Dr. Akiko Iwasaki understands how persistence and reliance on a sound strategy can pay off years or even decades later.
As one of the world’s foremost experts on SARS-CoV-2, the rapidly mutating virus driving the COVID-19 pandemic, Dr. Iwasaki is now leading efforts to create a nasal spray vaccine that generates an effective immune response at the location in which the airborne virus typically enters the body. But this technique, which promises to help tamp down the current crisis and prepare for the next one, did not appear in a flash or by accident. It evolved from deliberate progress based on work first sponsored by Women’s Health Research at Yale almost two decades ago.

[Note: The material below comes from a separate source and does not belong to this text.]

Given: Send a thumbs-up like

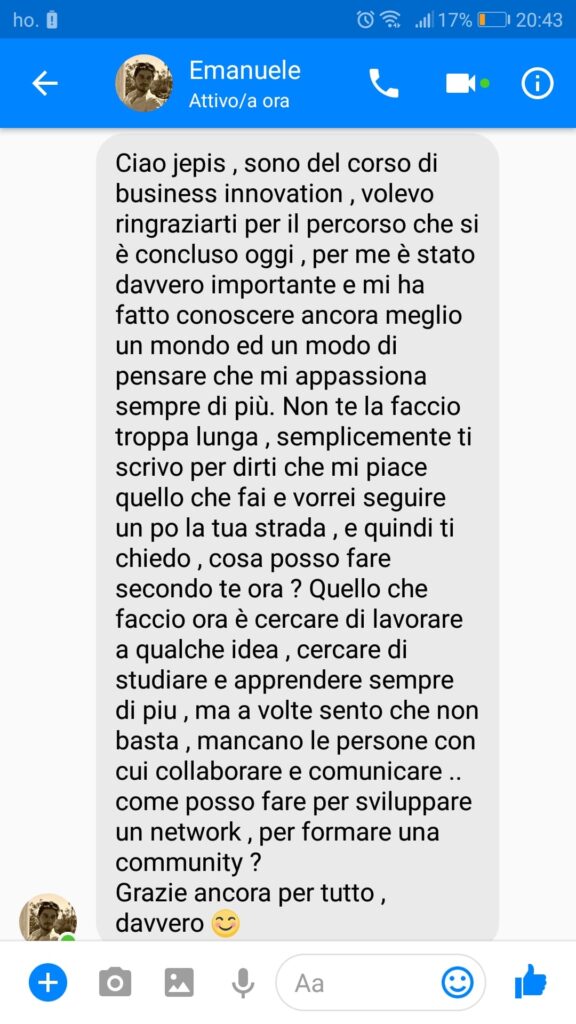Looking at the screenshot, I should point(530,981).
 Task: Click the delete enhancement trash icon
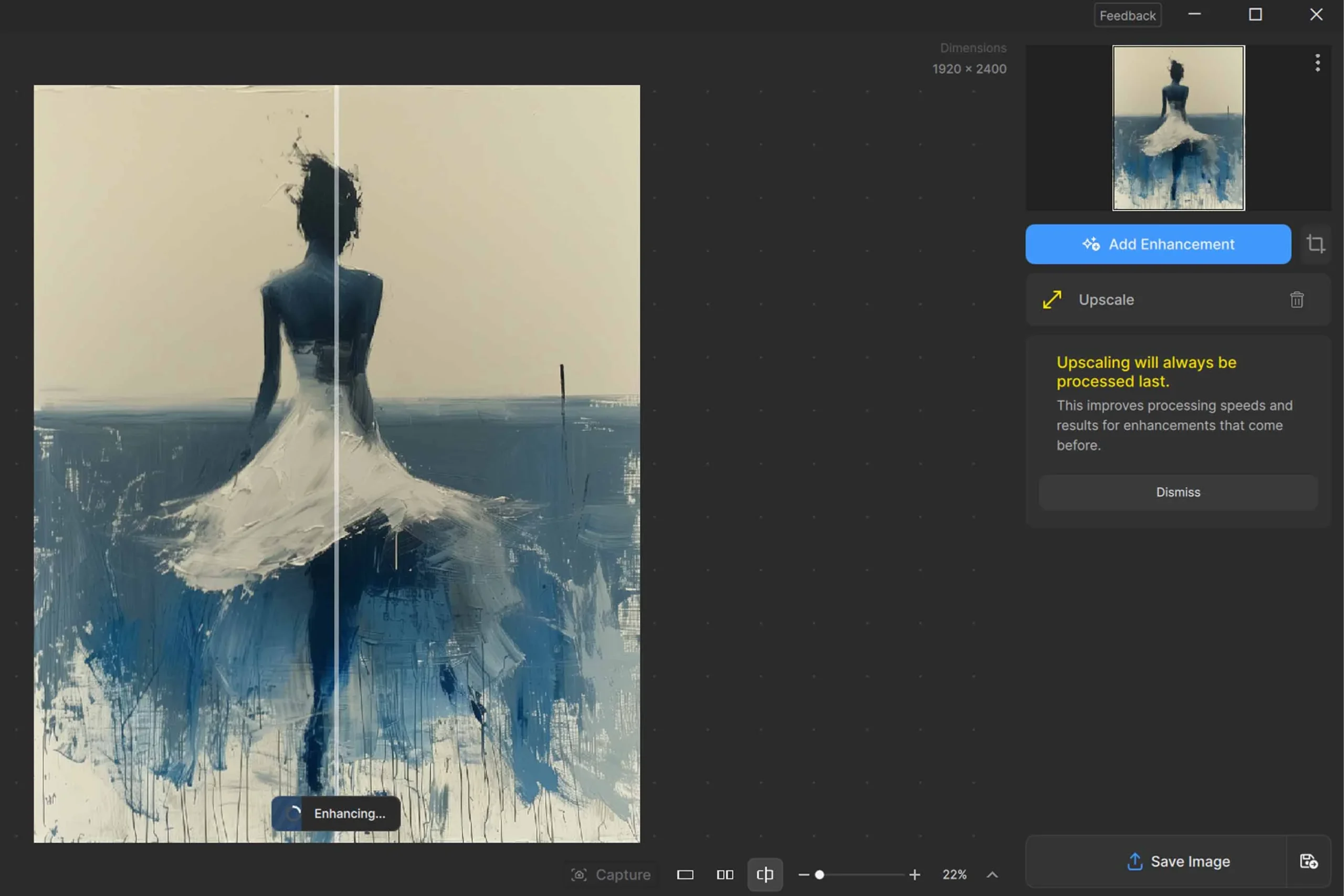(1297, 299)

“That work has given birth to many developments, including this one,” Iwasaki said. “This has been the core hypothesis we have been pursuing over the decades.”
Women’s Health Research at Yale awarded funding to Dr. Iwasaki in 2003 and then again in 2013 to develop her “prime and pull” strategy for treating sexually transmitted infections (STIs) at the mucosal site of infection. This method stimulates the body’s immune response and draws disease-fighting cells to the tissues at the location of the infection, where they can provide long-term protection that overcomes a virus’ propensity for mutating to avoid detection. Her team continues to advance the STI-fighting strategy based on this method toward a clinical trial and human application, even as much of their attention has shifted toward the current health crisis.